#### Exercise input
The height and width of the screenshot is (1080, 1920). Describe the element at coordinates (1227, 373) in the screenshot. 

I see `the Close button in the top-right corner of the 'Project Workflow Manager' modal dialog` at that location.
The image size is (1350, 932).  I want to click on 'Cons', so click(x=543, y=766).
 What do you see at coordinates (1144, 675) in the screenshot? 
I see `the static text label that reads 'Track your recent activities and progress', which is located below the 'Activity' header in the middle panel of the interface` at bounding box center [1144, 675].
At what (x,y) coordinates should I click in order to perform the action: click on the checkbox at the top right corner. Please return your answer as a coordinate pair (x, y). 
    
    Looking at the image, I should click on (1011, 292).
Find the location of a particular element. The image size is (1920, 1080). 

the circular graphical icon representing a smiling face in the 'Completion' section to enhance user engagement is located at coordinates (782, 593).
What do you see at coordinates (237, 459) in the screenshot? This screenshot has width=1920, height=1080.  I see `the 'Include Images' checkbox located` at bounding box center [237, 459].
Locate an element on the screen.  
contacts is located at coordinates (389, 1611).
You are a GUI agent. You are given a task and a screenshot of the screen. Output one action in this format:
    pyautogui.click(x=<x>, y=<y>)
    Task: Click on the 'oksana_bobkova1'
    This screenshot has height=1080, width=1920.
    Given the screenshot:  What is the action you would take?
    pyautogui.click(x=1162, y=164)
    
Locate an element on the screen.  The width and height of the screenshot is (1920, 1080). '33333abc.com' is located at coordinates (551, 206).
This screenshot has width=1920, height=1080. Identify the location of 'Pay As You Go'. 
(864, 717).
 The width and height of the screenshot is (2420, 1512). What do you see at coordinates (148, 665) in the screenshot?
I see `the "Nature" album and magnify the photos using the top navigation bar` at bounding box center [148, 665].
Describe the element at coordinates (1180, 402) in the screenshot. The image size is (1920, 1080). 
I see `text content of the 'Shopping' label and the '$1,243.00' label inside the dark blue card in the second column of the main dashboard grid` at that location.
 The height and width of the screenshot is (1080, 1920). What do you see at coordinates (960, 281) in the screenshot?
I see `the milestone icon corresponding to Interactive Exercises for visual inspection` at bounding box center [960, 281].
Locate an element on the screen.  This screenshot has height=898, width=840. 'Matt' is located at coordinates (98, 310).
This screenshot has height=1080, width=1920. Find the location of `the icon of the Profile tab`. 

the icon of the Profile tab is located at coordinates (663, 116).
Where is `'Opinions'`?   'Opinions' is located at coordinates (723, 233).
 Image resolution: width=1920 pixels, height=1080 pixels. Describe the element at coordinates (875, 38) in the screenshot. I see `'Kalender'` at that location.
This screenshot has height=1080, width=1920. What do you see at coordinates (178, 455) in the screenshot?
########
Task goal — Copy out every line of the text and item location entries word for word.

Solution to this problem —
The height and width of the screenshot is (1080, 1920). Describe the element at coordinates (1227, 373) in the screenshot. 

I see `the Close button in the top-right corner of the 'Project Workflow Manager' modal dialog` at that location.
The image size is (1350, 932).  I want to click on 'Cons', so click(x=543, y=766).
 What do you see at coordinates (1144, 675) in the screenshot? 
I see `the static text label that reads 'Track your recent activities and progress', which is located below the 'Activity' header in the middle panel of the interface` at bounding box center [1144, 675].
At what (x,y) coordinates should I click in order to perform the action: click on the checkbox at the top right corner. Please return your answer as a coordinate pair (x, y). 
    
    Looking at the image, I should click on (1011, 292).
Find the location of a particular element. The image size is (1920, 1080). 

the circular graphical icon representing a smiling face in the 'Completion' section to enhance user engagement is located at coordinates (782, 593).
What do you see at coordinates (237, 459) in the screenshot? This screenshot has width=1920, height=1080.  I see `the 'Include Images' checkbox located` at bounding box center [237, 459].
Locate an element on the screen.  
contacts is located at coordinates (389, 1611).
You are a GUI agent. You are given a task and a screenshot of the screen. Output one action in this format:
    pyautogui.click(x=<x>, y=<y>)
    Task: Click on the 'oksana_bobkova1'
    This screenshot has height=1080, width=1920.
    Given the screenshot:  What is the action you would take?
    pyautogui.click(x=1162, y=164)
    
Locate an element on the screen.  The width and height of the screenshot is (1920, 1080). '33333abc.com' is located at coordinates (551, 206).
This screenshot has width=1920, height=1080. Identify the location of 'Pay As You Go'. 
(864, 717).
 The width and height of the screenshot is (2420, 1512). What do you see at coordinates (148, 665) in the screenshot?
I see `the "Nature" album and magnify the photos using the top navigation bar` at bounding box center [148, 665].
Describe the element at coordinates (1180, 402) in the screenshot. The image size is (1920, 1080). 
I see `text content of the 'Shopping' label and the '$1,243.00' label inside the dark blue card in the second column of the main dashboard grid` at that location.
 The height and width of the screenshot is (1080, 1920). What do you see at coordinates (960, 281) in the screenshot?
I see `the milestone icon corresponding to Interactive Exercises for visual inspection` at bounding box center [960, 281].
Locate an element on the screen.  This screenshot has height=898, width=840. 'Matt' is located at coordinates (98, 310).
This screenshot has height=1080, width=1920. Find the location of `the icon of the Profile tab`. 

the icon of the Profile tab is located at coordinates (663, 116).
Where is `'Opinions'`?   'Opinions' is located at coordinates (723, 233).
 Image resolution: width=1920 pixels, height=1080 pixels. Describe the element at coordinates (875, 38) in the screenshot. I see `'Kalender'` at that location.
This screenshot has height=1080, width=1920. What do you see at coordinates (178, 455) in the screenshot?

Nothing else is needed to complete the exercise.